| Task description |
Report each line from the entries in which "computer" can be found.

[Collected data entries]
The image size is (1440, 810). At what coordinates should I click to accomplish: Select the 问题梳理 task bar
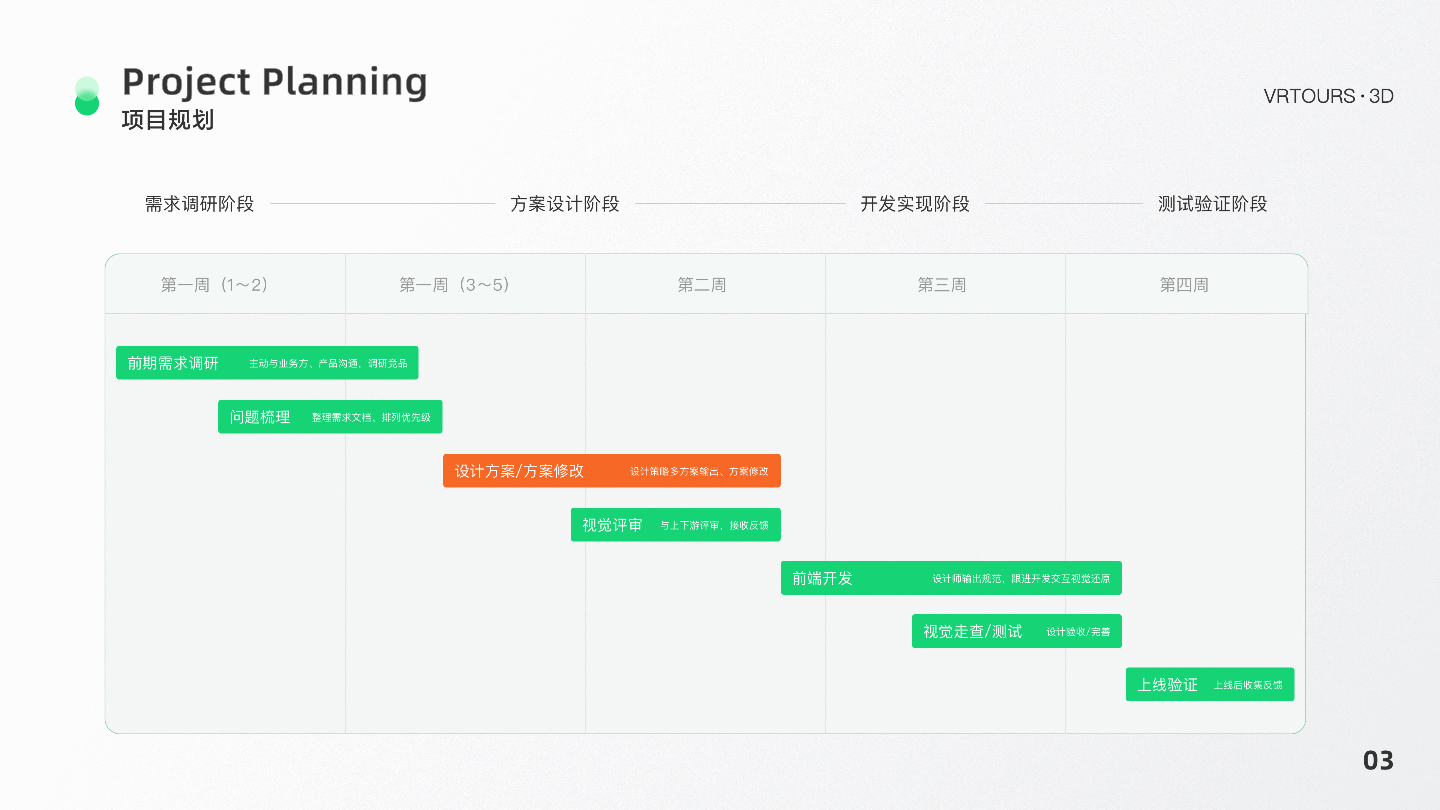point(330,416)

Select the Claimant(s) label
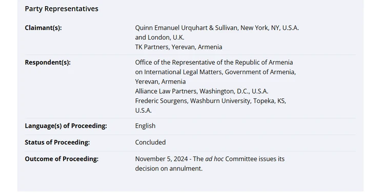[x=43, y=28]
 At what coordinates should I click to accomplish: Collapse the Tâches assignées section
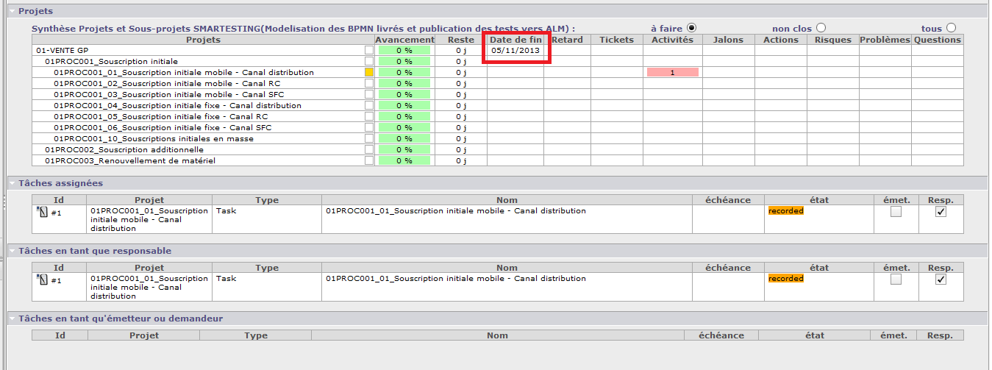coord(12,183)
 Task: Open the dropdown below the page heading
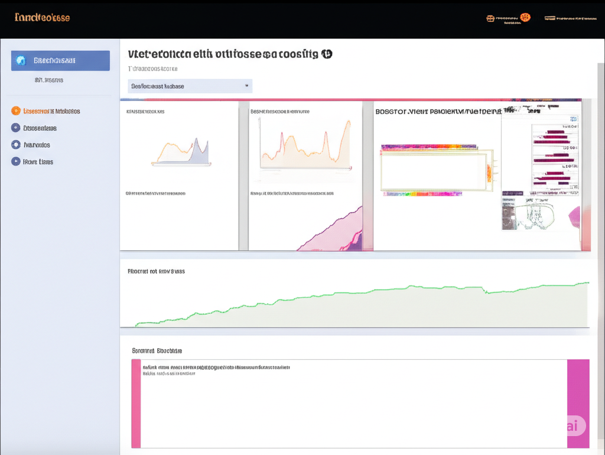click(190, 86)
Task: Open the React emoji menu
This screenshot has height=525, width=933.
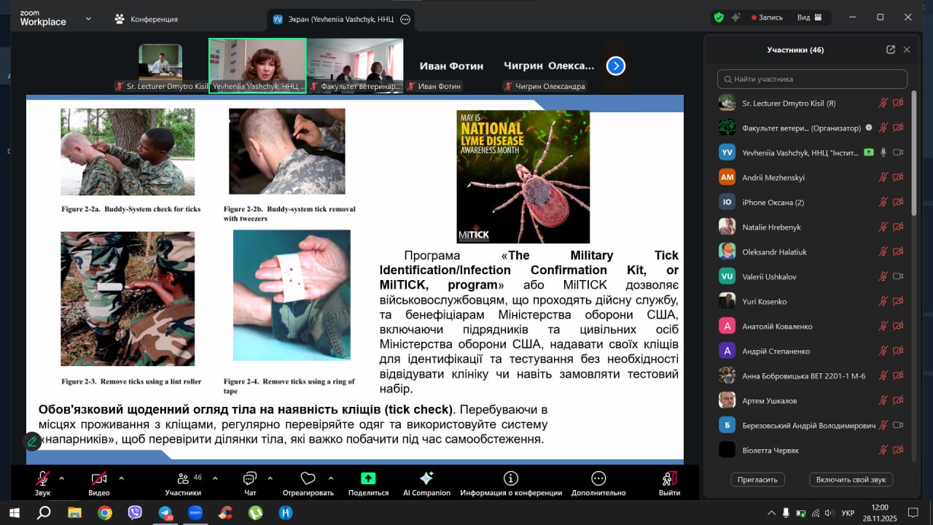Action: 308,478
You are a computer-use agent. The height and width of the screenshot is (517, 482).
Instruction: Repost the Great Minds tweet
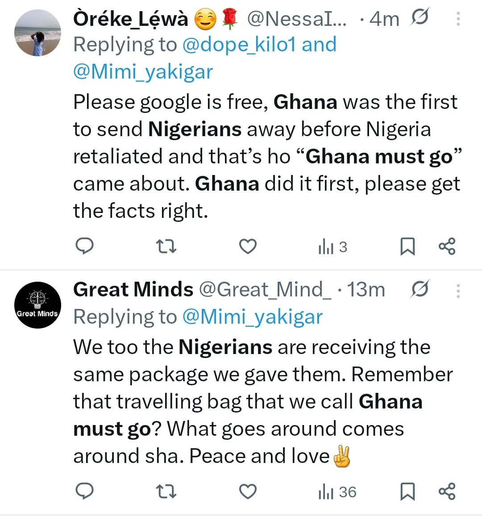tap(166, 491)
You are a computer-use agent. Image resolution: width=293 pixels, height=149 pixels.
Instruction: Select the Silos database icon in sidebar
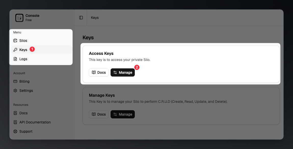tap(15, 40)
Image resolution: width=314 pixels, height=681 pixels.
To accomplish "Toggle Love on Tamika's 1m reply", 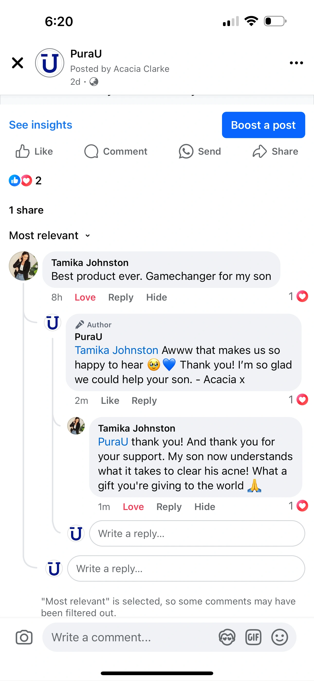I will 133,507.
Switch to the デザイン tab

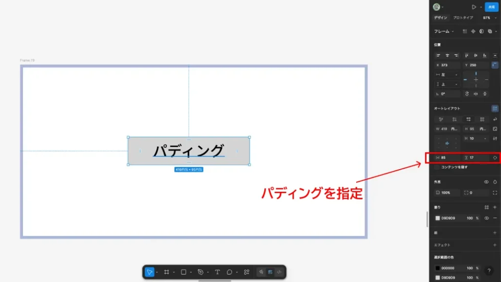point(441,18)
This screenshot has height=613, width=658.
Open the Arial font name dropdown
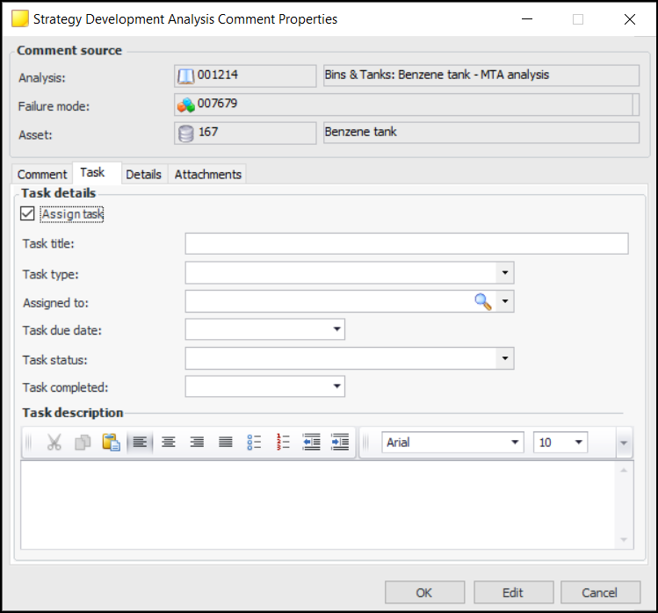514,443
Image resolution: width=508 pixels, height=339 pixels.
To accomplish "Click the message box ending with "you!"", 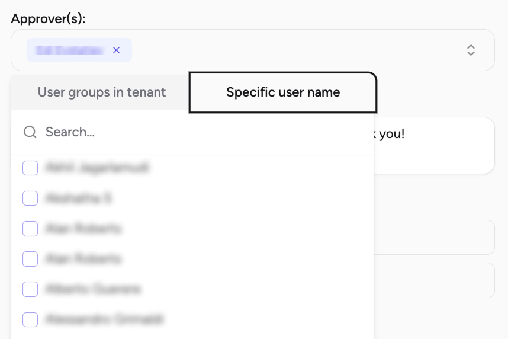I will (x=434, y=145).
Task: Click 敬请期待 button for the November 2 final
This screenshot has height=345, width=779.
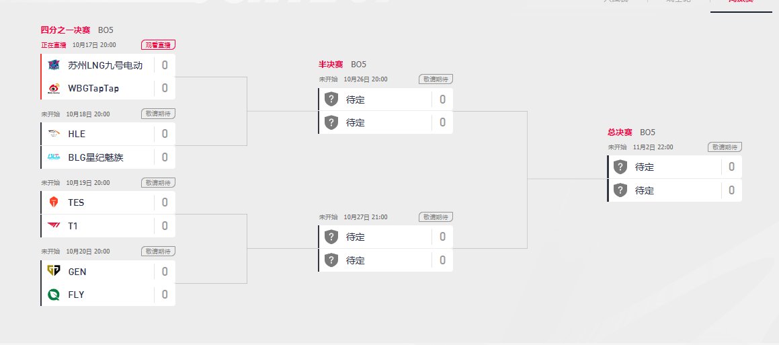Action: pos(725,147)
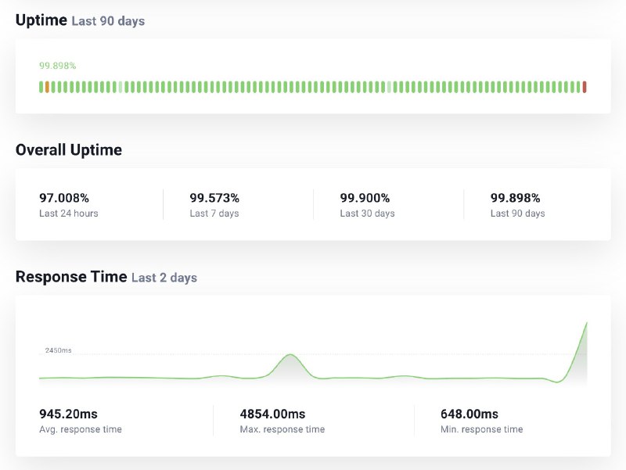626x470 pixels.
Task: Click the Uptime Last 90 days heading
Action: click(x=80, y=21)
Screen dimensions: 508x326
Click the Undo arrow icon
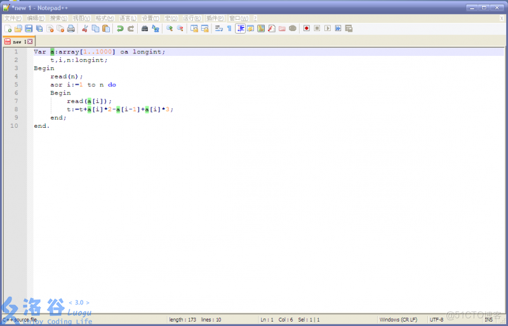pos(120,29)
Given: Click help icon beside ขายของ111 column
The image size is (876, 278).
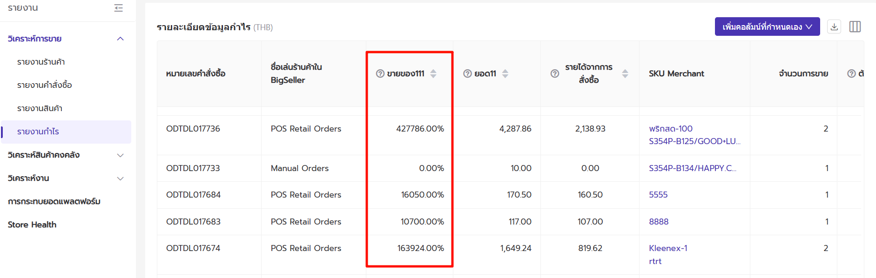Looking at the screenshot, I should (x=380, y=73).
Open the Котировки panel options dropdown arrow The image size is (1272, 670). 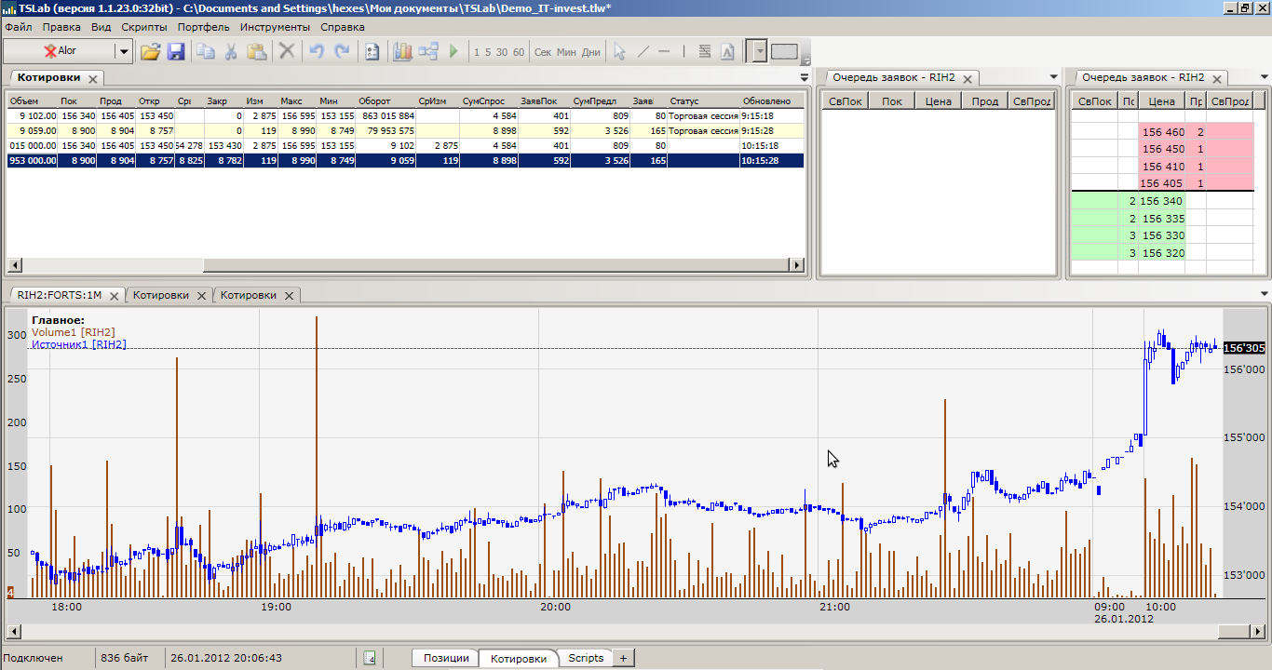[x=804, y=77]
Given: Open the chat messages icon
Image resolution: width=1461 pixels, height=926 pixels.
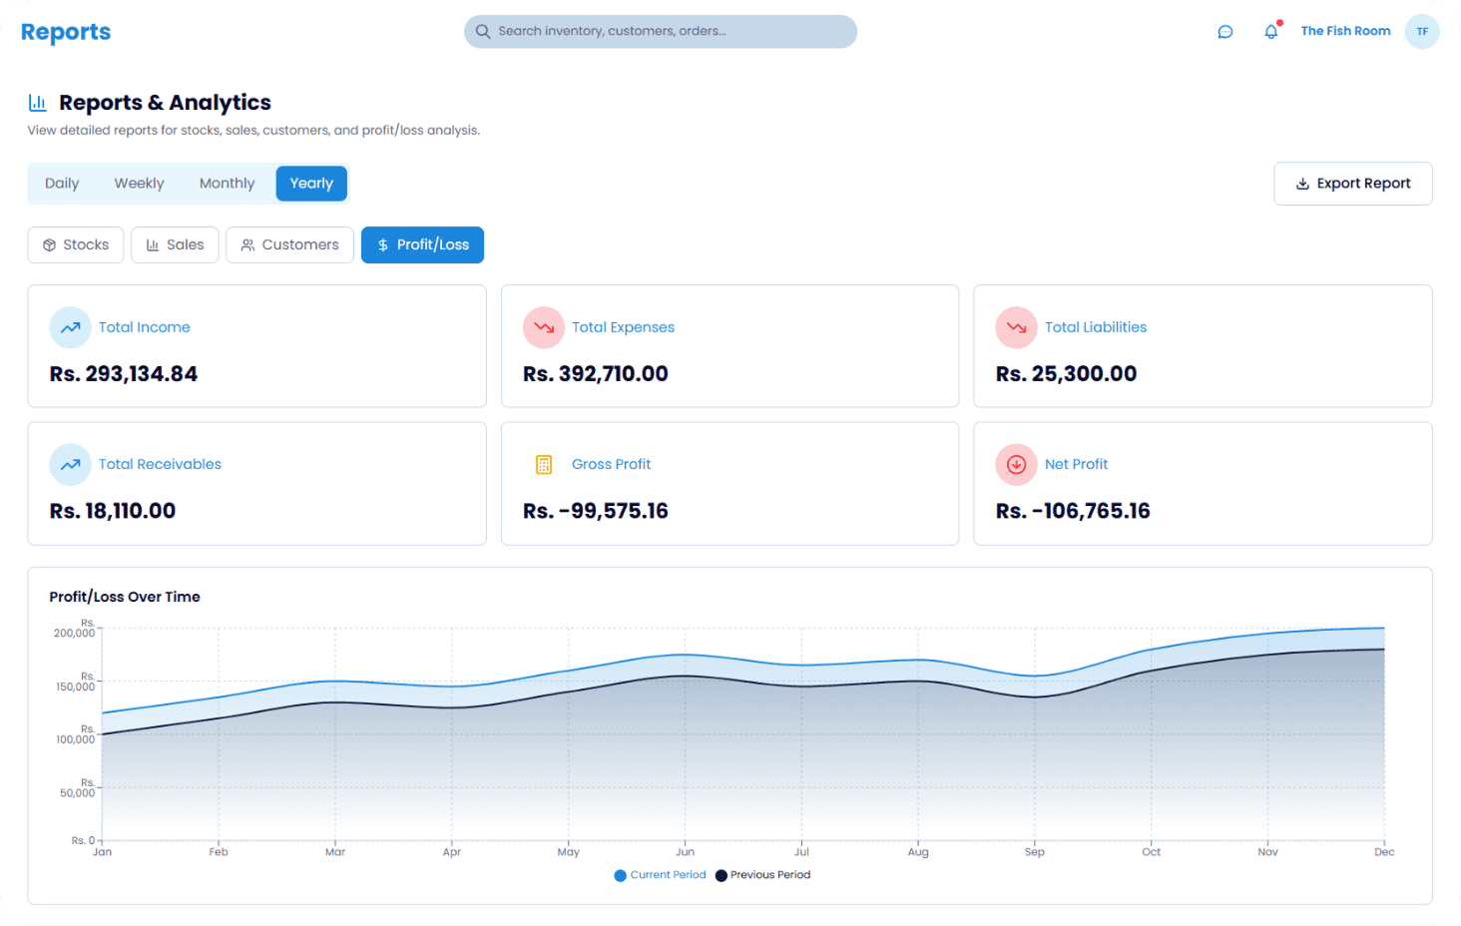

| Response area |
You are a computer-use agent. The height and width of the screenshot is (517, 482).
You are a computer-use agent. Image resolution: width=293 pixels, height=149 pixels.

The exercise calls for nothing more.